俺とクルスは、エミノールの遺体を建物の中へと運び、ベッドに寝かせ、毛布を掛ける。そして、俺達、生きている人間はリビングへと集まる。
「今夜は、みんなで寝泊まりしましょう。三人もの人が殺されてます。これ以上の犠牲者を出さないように……」
クルスがみんなの顔を見回して、声を上げる。みな、うつむいて黙っている。全員、今の状況に疲れているようだ。
俺も椅子に腰を掛け、考える。
エミノールはなぜ殺されたのか?
エミノールが殺される前に言っていた事を俺は思い出す。
犯人が分かったかもしれない。調べたい事がある。彼女はそう言って殺された。
殺害方法も、前者の二人と違い、毒殺ではなく、斬殺。
犯人はターゲットの二人を殺した事で、目的を果たした。そして、殺す相手が居なくなった為、必要の無くなった毒を処分した。しかし、エミノールを殺さなければならなくなった為、やむなく刃物で喉を切って殺した。

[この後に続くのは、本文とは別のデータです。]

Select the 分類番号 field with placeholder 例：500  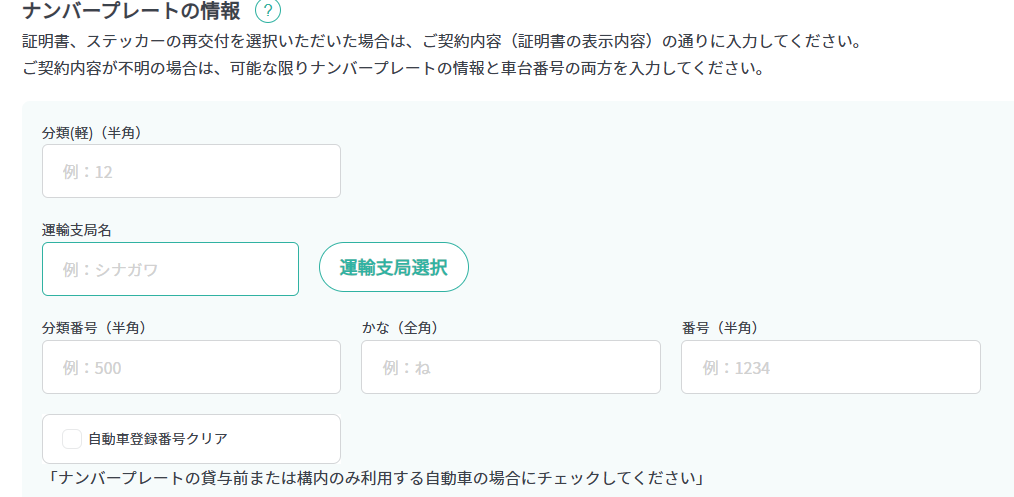pos(191,367)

エミノールさんは、犯人も当初、殺す予定がなかった? では、なぜ殺された? 犯人が分かったから、殺された? なぜ、犯人はそれを知った? エミノールさんが犯人と接触した? だから、殺された?
頭が爆発しそうだ。やはり、考えるのは向いていない。
隣のクルスも、うつむいて考えている。そして、クルスは立ち上がり、再び全員を前に声を上げる。
「エミノールさんの死亡推定時刻は、皆さんがエミノールさんの部屋を離れてから、建物の裏手でエミノールさんの遺体を発見する間です。この間の皆さんの行動をお聞きします。つまり、アリバイ証明が出来なかった方が犯人です」
全員が驚きの顔で、顔を上げる。クルスはこの場で犯人を突き止めるつもりだ。
俺は、アリバイの意味が分からなかったが、分かったフリをした。クルスに、また怒られるのがイヤだったというのは言うまでも無い。